The retired US general sees Russia’s president as losing ground – despite “significant but desperate” steps taken by Putin, as he stressed in an interview with US broadcaster ABC. Europe is threatened with a “hard winter”.
Russian President Vladimir Putin is facing an “irreversible” quagmire amid the ongoing invasion of Ukraine, the retired army general and former has said CIACEO David Petraeus in an interview with US TV broadcaster ABC on Sunday. Putin “loses” despite “significant” but “desperate” moves in the war that began in late February, Petraeus said in an interview with host Jonathan Karl on the show This Week. Ukraine has “recruited, trained, equipped, organized and deployed” better forces than Russia.
Putin has maneuvered himself into a position from which “no amount of annexation, no amount of veiled nuclear threats” can get him out. Petraeus pointed to Russia’s recent withdrawal from the city of Lyman.
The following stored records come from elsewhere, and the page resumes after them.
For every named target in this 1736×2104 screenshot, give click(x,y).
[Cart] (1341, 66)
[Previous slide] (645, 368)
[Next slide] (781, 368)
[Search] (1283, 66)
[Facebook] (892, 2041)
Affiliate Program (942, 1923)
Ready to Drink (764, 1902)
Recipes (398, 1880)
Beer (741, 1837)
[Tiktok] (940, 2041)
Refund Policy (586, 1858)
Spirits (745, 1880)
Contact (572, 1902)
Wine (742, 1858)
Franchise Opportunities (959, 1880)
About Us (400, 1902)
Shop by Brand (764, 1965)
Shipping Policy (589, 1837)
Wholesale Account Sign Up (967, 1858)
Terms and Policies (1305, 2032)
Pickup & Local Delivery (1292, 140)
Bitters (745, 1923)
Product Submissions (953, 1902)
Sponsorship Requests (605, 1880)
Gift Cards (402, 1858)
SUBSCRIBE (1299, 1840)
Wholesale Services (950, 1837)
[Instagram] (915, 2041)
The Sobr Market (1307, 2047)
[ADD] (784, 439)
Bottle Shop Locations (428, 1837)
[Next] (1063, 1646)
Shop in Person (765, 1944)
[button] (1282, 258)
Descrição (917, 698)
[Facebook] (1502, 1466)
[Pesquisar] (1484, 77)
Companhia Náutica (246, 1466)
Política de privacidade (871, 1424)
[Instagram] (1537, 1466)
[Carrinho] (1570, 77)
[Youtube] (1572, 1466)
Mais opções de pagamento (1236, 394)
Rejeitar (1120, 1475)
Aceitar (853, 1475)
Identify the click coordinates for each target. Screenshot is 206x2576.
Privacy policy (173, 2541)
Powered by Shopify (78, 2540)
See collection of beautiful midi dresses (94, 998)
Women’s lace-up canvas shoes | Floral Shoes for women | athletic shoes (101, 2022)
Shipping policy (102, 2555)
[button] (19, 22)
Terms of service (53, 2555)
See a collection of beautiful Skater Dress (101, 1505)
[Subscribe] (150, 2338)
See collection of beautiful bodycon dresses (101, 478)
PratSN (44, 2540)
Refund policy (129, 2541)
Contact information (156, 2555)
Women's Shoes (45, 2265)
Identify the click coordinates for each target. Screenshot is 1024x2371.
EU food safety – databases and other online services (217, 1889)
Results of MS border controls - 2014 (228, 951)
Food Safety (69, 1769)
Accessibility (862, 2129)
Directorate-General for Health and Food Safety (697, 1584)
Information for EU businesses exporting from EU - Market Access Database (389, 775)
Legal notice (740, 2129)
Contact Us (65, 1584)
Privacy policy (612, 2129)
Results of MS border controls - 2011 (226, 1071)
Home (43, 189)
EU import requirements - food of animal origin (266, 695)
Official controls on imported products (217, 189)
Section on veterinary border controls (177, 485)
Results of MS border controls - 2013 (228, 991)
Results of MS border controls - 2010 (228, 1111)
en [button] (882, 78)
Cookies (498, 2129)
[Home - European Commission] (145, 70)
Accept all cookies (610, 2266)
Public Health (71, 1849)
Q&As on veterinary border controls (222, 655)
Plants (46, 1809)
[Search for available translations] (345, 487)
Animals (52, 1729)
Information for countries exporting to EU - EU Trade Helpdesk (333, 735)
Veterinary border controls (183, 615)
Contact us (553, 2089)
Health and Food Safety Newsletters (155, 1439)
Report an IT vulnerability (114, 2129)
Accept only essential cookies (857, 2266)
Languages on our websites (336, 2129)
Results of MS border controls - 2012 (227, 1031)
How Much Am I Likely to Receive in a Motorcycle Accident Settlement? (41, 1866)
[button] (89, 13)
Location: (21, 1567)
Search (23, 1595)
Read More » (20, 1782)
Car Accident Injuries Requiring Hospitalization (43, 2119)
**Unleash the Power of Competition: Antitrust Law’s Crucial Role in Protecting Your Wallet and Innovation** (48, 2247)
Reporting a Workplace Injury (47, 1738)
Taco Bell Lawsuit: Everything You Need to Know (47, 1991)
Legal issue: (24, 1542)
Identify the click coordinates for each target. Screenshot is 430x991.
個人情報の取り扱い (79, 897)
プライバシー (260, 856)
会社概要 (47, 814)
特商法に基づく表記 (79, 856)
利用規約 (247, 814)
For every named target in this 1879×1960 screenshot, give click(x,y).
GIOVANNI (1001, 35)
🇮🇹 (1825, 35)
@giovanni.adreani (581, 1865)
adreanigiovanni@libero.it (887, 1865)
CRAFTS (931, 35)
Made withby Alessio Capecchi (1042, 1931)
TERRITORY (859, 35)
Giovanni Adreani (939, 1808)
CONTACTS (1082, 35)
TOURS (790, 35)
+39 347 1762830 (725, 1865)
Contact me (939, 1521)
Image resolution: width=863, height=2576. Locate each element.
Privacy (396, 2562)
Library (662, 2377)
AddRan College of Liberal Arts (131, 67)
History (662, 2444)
He will continue to lose on the battlefield. The increasing sanctions are another complication, according to Petraeus.
“Europe will experience a hard winter,” said Petraeus. “Natural gas supplies will be very limited but they will get through it and I don’t think they will back down on the issue of supporting Ukraine.”
Nuclear threat must be “taken seriously”.
It might always get worse for Putin and for Russia. The use of tactical nuclear weapons on the battlefield would not change that, Petraeus told the US broadcaster. Nevertheless, the nuclear threat must be “taken seriously”.
According to Petraeus, there is only one answer to a Russian use of nuclear weapons. The US and NatoAllies would “take out every Russian conventional force we can see and identify on the battlefield.” This applies to Ukraine, Crimea and the Russian Black Sea Fleet.
But, emphasizes Petraeus, a response from NATO and the USA would be “not nuclear for nuclear”. You don’t want to get into a nuclear escalation here, but you have to show “that this can in no way be accepted.”
Petraeus is one of the most prominent representatives of the military in the USA. He was supreme commander of US troops in Iraq, NATO forces in Afghanistan and head of US Central Command. In 2012, he resigned as head of the CIA for leaking confidential information to his biographer and lover, Paula Broadwell. After admitting guilt, he was sentenced to a two-year suspended sentence and a $100,000 fine in 2014 for leaking secrets.